- Tâches à réaliser
1) D'après le texte sur l'indépendance du Sud-Soudan, quelle part du budget du gouvernement de Juba les revenus du pétrole représentent-ils ?
2) Poursuivez le texte sur l'indépendance du Sud-Soudan à partir de sa dernière phrase.

- Extrait source
Les points clés à régler avant l'indépendance du Sud-Soudan

C'est le 9 juillet prochain, à la date d'échéance de l'application de l'accord de compréhension signé en 2005, que le Sud-Soudan sera officiellement indépendant. D'ici là, les délégations gouvernementales du Nord et du Sud doivent répondre à une multitude de questions et non des moindres : citoyenneté, sécurité, démarcation de la frontière, répartition des revenus pétroliers et de la dette extérieure, partage des eaux du Nil, etc.

Les pourparlers sur l'avenir des relations entre le Nord et le Sud du Soudan en cas de sécession du Sud ont débuté en juin 2010. Les deux vices-présidents soudanais, Ali Osman Taha et Salva Kiir Mayardit échangent encore des remarques acerbes sur la tenue du référendum et la question de la citoyenneté des habitants du territoire d'Abyei mais la question de la sécession est déjà l'objet de pourparlers. Les réunions se déroulent sous l'auspice du Groupe de haut niveau de l'Union africaine, chargé de l'application des protocoles de l'accord de paix entre le Nord et le Sud et de régler le conflit du Darfour, à l'ouest du pays.

Citoyenneté-Nationalité

«Pas de double nationalité» a averti, peu avant le référendum, le président soudanais Omar el-Béchir. Les Sudistes qui résident dans le Nord et les Nordistes -surtout des commerçants- installés dans le Sud doivent choisir. En définissant la citoyenneté, les négociateurs définissent les droits de résidence, de travail, de commerce et la propriété foncière. Ménagera-t-on des dispositions particulières pour les ressortissants du Nord et du Sud dans l'un et l'autre territoire ?
Selon le recensement national de 2008, le Sud compterait  un peu plus de 8,2 millions d'habitants et le Nord, 39,1 millions.

Répartition des revenus du pétrole

Le pétrole a été le carburant de l'Accord de paix de 2005. C'est parce que les puits* étaient à portée d'action de la guérilla, que les investisseurs se montraient prudents, hormis les compagnies chinoises et malaisiennes. Les revenus de l'or noir  -9 milliards de dollars pour ces 5 dernières années- comptent aujourd'hui pour 40% dans le budget du gouvernement de Khartoum (15% en 2002) et 90% dans celui de Juba. Seulement un tiers des 21 concessions pétrolières est actuellement exploité.

Selon la section 5-6 du protocole d'accord du 7 janvier 2004, les revenus sont partagés à 50-50 entre le Sud et le Nord. Chaque gouvernement rétrocède 2% des revenus à la région productrice selon le montant de sa production.

- Données fournies

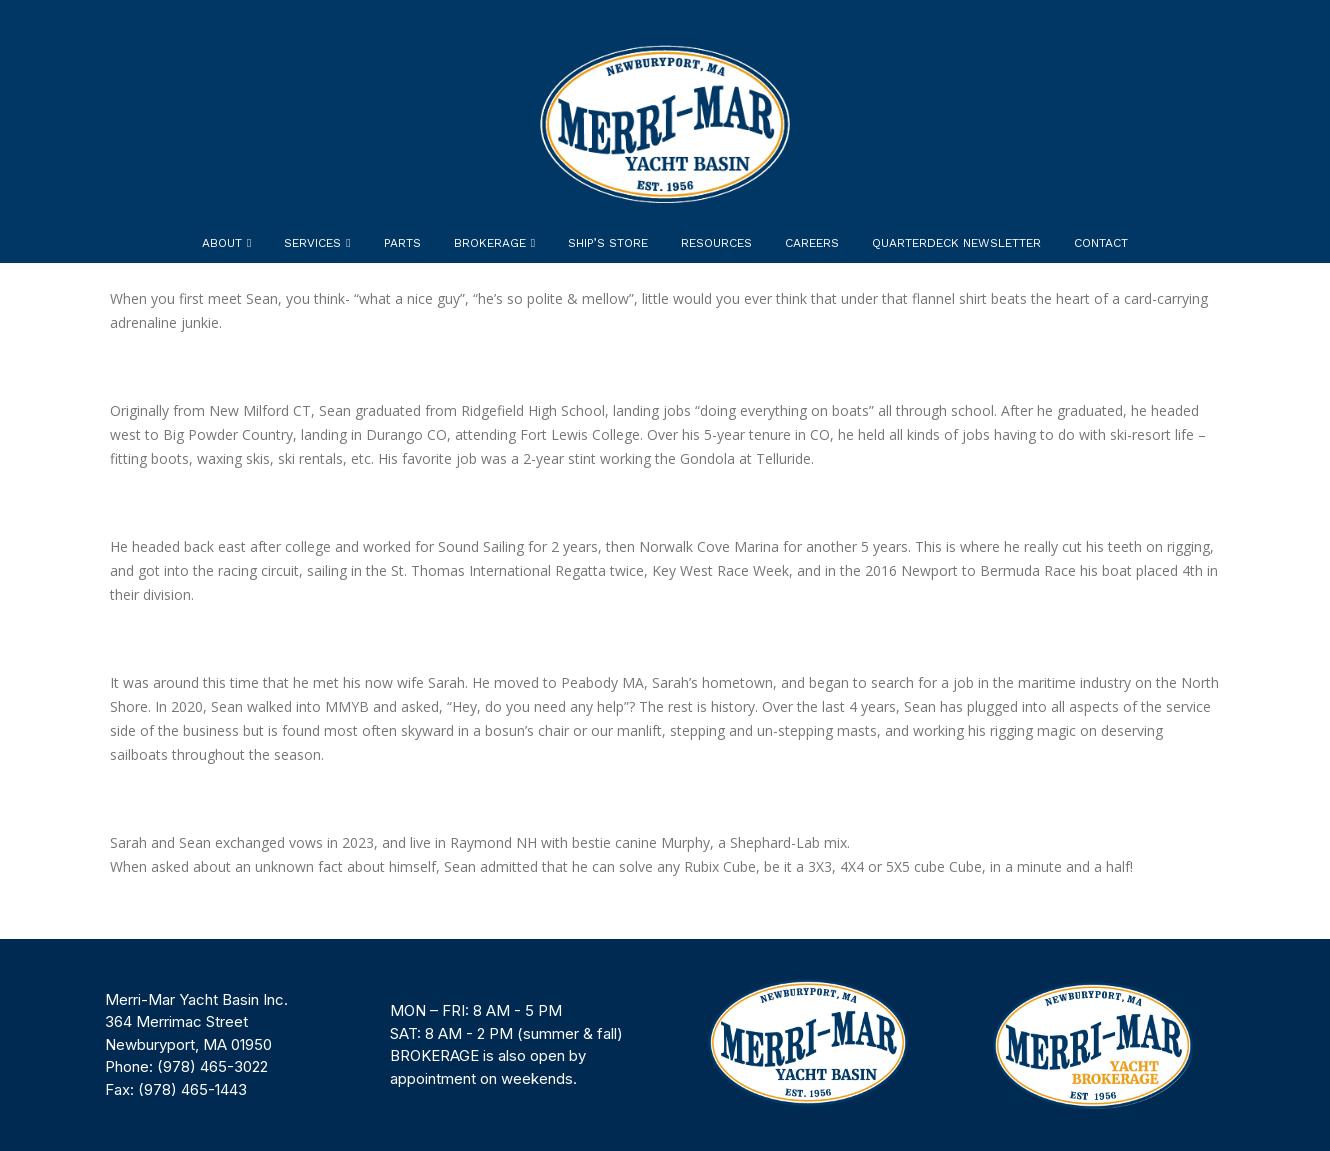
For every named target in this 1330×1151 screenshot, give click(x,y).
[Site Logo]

- Réponses finales
1) Ils représentent 90 % du budget du gouvernement de Juba.

2)
Les champs pétroliers actuellement exploités se trouvent dans la partie septentrionale du Nord-Soudan et les États sudistes de l'Unité et de Warrap. La production dans le territoire contesté de Jonglei est en déclin. Les vastes concessions des États des Lacs et de Jonglei, également au sud, ne sont pas encore exploitées.

Le pipe line (1 500 km), construit par les Chinois, relie les champs pétroliers à Port-Soudan sur la mer Rouge. Les Sudistes en ont besoin jusqu'à ce qu'ils trouvent les moyens d'en construire un second en direction du port kényan de Mombasa. Opération aléatoire compte tenu de la géographie physique sur le parcours.

Depuis la signature du protocole d'accord, il y a eu différentes manoeuvres à la fois de Khartoum, mais aussi d'acteurs originaires du Sud pour aménager de nouveaux contrats avec des sociétés pétrolières étrangères. Ces manoeuvres révèlent de sérieux conflits d'intérêts et sont des portes ouvertes à la corruption.

Khartoum a été accusé par l'organisation Global Witness de déclarer des revenus pétroliers inférieurs à la réalité (septembre 2009), accusation renouvelée en janvier 2011.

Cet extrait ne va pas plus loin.